Почему все так сложно?!
Стук в дверь прервал этот поздний и затянувшийся завтрак. Долэг! Наверняка будет задавать вопросы, которые не должна задавать юная леди. А Тиссе придется выдумывать ответы… или делать вид, что она не должна отвечать.
Но хотя бы она перестанет думать о плохом.
Однако за дверью стояла Гленна. Черное платье. Белый чепец. Личная камеристка леди Изольды всегда выглядела должным образом. Но сейчас вид ее почему-то напугал Тиссу.

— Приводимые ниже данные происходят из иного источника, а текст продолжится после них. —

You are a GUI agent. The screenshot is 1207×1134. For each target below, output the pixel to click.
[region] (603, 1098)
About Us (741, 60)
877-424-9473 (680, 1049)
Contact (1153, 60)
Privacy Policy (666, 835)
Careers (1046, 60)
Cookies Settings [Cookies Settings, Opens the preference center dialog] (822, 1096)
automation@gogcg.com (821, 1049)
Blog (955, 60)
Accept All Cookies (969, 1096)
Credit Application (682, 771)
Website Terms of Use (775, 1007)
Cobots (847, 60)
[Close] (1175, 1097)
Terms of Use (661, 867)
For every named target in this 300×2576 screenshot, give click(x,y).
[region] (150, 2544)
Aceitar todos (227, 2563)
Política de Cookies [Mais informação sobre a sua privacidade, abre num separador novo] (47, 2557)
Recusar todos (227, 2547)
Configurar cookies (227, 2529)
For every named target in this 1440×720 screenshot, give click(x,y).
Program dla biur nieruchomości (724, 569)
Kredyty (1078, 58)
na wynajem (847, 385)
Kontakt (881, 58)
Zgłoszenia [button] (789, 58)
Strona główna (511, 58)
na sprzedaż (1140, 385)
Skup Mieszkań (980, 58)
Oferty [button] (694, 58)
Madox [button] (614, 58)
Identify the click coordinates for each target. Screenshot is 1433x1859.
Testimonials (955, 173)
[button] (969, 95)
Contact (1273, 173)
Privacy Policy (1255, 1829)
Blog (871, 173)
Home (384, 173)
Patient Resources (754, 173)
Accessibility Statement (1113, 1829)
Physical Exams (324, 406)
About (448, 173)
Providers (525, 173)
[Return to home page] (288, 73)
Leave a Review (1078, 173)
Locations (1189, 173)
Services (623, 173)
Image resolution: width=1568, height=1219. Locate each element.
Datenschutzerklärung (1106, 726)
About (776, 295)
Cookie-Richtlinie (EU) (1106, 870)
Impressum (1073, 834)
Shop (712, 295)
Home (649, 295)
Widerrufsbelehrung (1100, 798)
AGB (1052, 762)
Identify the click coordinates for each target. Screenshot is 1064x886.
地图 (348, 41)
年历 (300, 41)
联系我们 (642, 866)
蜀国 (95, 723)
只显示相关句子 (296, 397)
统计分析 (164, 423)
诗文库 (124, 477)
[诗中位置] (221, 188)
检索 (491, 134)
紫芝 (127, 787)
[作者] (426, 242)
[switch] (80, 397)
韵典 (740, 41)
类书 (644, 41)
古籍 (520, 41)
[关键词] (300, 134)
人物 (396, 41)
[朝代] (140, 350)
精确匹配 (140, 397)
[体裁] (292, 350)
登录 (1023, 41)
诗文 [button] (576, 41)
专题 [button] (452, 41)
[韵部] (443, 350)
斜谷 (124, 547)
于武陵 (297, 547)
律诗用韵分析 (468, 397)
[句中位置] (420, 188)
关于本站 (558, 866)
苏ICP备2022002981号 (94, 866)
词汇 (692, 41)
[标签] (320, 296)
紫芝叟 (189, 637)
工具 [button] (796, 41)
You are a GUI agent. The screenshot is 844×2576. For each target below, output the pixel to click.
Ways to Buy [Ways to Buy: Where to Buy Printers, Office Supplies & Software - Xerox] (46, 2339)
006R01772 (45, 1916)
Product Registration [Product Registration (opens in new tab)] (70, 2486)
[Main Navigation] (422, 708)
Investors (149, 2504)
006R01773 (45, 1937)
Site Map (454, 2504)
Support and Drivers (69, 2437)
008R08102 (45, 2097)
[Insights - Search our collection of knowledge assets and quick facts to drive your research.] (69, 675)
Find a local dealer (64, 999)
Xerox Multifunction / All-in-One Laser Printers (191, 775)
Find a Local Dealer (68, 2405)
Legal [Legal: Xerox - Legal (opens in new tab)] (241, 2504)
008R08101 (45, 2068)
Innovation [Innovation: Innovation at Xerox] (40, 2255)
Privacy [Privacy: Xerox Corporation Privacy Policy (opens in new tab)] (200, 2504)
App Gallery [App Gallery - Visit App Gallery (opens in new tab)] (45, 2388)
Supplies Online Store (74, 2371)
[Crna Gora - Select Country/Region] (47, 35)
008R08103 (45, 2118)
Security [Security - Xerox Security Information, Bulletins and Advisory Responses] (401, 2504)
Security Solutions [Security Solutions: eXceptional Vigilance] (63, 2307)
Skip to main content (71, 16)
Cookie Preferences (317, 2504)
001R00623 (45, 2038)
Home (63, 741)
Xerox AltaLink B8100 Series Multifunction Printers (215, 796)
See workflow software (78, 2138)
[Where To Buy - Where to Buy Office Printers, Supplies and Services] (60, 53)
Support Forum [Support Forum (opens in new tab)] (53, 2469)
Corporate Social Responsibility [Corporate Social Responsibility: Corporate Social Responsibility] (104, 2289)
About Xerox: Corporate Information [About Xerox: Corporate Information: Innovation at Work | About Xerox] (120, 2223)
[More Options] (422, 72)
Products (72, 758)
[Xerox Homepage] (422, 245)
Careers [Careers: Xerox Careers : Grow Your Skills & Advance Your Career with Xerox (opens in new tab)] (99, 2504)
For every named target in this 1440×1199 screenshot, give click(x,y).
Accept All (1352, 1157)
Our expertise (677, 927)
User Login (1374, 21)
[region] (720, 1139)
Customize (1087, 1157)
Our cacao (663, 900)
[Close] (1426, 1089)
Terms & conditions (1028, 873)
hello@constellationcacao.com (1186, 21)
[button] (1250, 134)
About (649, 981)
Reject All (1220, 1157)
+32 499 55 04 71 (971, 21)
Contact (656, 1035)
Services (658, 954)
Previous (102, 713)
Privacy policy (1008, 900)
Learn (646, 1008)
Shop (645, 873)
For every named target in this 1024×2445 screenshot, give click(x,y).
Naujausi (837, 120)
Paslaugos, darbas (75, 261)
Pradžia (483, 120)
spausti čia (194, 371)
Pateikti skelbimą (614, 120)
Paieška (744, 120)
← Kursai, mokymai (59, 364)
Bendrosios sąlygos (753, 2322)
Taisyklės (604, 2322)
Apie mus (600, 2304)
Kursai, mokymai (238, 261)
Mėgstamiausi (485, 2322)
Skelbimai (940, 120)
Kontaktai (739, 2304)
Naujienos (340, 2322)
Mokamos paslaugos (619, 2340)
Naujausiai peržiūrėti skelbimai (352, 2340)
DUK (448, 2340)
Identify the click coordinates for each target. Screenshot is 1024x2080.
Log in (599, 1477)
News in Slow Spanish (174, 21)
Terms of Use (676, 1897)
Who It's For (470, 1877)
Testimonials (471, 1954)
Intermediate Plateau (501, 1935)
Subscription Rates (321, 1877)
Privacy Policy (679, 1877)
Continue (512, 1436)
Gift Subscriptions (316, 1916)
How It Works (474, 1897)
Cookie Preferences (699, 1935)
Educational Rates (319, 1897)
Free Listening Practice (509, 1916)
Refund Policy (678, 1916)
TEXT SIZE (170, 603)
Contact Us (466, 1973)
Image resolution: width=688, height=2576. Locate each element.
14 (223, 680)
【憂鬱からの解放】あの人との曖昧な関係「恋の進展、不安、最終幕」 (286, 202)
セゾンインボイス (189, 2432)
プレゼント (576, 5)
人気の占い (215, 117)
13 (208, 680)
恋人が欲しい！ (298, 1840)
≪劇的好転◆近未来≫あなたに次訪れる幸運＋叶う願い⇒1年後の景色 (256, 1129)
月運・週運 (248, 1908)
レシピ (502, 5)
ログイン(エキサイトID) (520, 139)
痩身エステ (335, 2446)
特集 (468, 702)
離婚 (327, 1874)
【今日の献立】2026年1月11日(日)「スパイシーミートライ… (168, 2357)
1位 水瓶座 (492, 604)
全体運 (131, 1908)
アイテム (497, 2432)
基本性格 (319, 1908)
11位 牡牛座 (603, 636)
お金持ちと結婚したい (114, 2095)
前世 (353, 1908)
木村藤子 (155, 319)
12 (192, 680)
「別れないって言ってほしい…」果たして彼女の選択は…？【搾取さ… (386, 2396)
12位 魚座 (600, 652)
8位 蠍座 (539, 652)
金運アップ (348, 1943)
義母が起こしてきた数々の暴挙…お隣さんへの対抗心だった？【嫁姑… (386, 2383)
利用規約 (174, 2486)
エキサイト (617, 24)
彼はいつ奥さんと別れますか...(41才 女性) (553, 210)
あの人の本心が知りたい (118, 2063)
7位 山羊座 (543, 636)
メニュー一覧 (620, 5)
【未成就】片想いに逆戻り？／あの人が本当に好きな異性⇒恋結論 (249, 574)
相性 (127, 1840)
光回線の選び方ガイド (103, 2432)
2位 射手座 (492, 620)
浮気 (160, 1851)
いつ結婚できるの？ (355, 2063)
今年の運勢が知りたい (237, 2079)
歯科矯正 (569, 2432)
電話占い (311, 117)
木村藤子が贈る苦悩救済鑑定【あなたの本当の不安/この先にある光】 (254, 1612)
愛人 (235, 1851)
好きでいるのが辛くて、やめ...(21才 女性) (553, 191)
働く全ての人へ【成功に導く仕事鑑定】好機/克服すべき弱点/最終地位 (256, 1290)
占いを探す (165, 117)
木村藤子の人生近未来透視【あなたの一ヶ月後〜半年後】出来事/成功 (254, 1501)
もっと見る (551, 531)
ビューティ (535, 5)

— Их светлость желают вас видеть, — сказала Гленна тоном, полным ледяного презрения. — Немедленно.
— Но…
Тисса не должна уходить.
— Леди, вашим поведением на балу крайне недовольны. Вы нарушили все мыслимые и немыслимые правила. Если ваша репутация вам не дорога, то следовало подумать о репутации ее светлости. Поэтому мой вам совет. Не испытывайте далее их терпение. Возможно, тогда вам удастся спасти и себя, и свой брак.